======== DATA SECTION ========
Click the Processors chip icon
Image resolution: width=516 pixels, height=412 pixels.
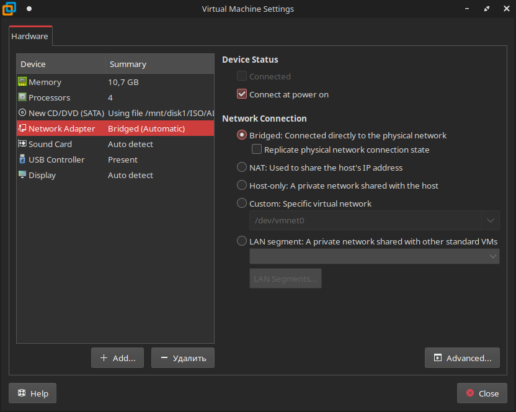pos(22,97)
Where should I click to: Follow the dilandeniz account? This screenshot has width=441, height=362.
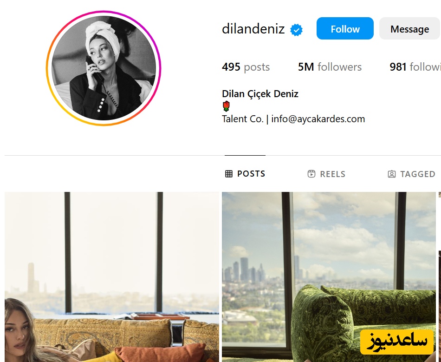coord(345,28)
========
EXERCISE DETAILS = The copy should match each line above exactly and contain no images.

RESPONSE FOR THIS EXERCISE =
Click the Processors chip icon
Image resolution: width=516 pixels, height=412 pixels.
pos(22,97)
Where should I click to: Follow the dilandeniz account? This screenshot has width=441, height=362.
coord(345,28)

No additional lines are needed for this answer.